The death of any great idea is when its inventor falls in love with it.

The death of any great student is when they decide they are smarter than all their classmates and therefore have nothing to learn from them.

The death of any great teacher is when they fall in love with the sound of their own voice and stop hearing the voices of the students who would do more than parrot the teacher’s voice back at them.

The death of any great principal is when they think they are the only one who can move the school forward and stops listening to the students, teachers and parents s/he serves.

Humility matters.

The work of teaching and learning is hard. It requires courage on the part of everyone involved to take the kind of risks necessary for real learning to happen. That kind of courage can also create surety that is dangerous. We have to understand it, because it is rampant in schools of all kinds, but we also have to work to combat it when we see it in others and in ourselves.

Real strength, the kind that doesn’t come because one has a title that says “Principal” or “Teacher” or “Honor Roll Student” or even (or perhaps especially) “Education Reformer” requires an almost zen-like state where we move from centered core that is confident enough to listen to dissent and difference.

But humility isn’t just about listening to dissent. It’s about giving up control. It’s about stepping back and letting others do for themselves. It is about letting people own their ideas and create things you would never have thought of. It means knowing enough not to presume that you know every outcome. And it even means, sometimes, giving up things we love doing so that others can do them too.
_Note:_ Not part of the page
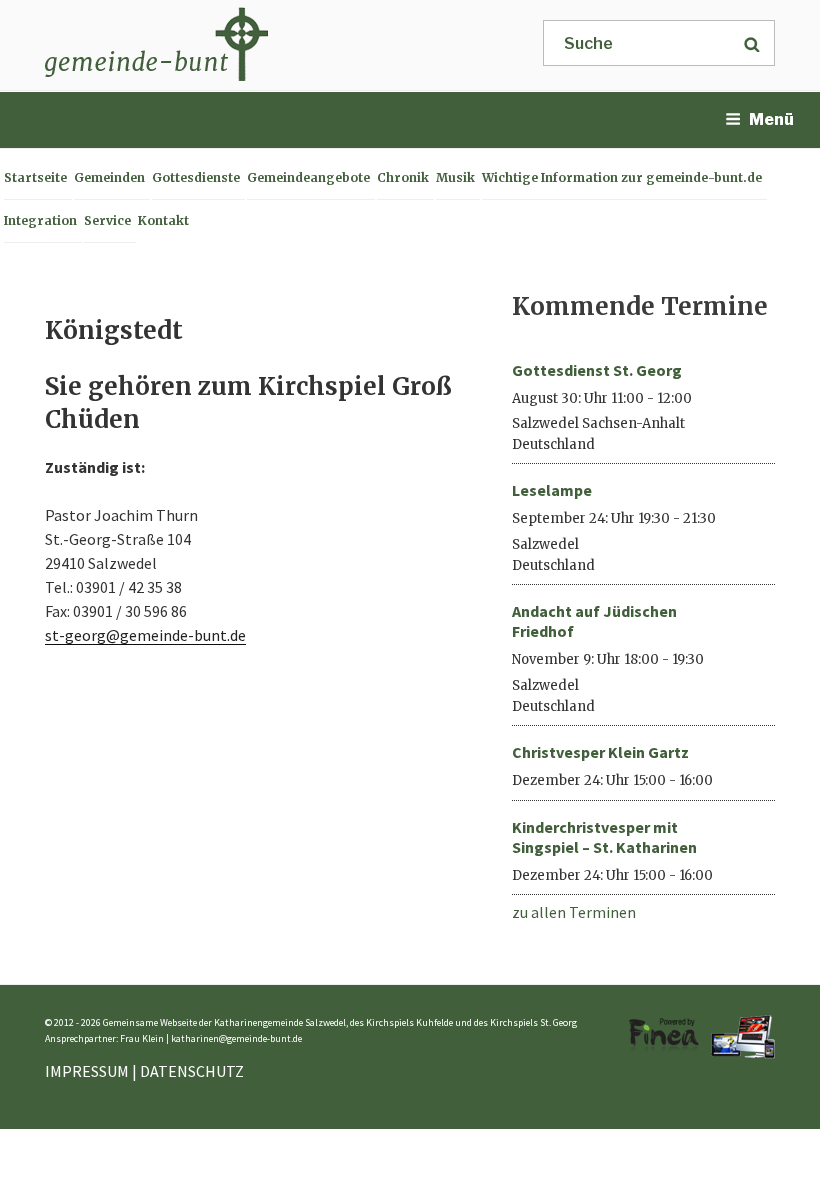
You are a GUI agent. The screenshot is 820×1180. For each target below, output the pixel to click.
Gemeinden (109, 177)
Sometimes we have to learn those moments the hard way. When I was a young English teacher, I tried to give extensive feedback on every draft of every paper my students wrote. They needed me to do that for them. I was the teacher, and I understood better than anyone else in that classroom what good writing looked like.

Except I wasn’t sleeping, trying to keep up with the paper load.

So I tried peer editing, remembering it from a graduate school class. And then I noticed something – the comments kids made were different than mine, perhaps, but they weren’t worse. In fact, in many cases, the students had insight into each other’s work that I didn’t have. And the kids realized that they could help each other, and that might have been more important than any comma splice that I would have caught. But suddenly, I had to admit that I wasn’t the only expert voice in the room. I couldn’t be that “hero teacher” who would single-handedly teach all the kids to write.

What a wonderful myth to have to give up.

And that taught me another profound lesson about humility. True humility means understanding that one’s personal empowerment can never come at the expense of the empowerment of someone else’s. There’s enough to go around.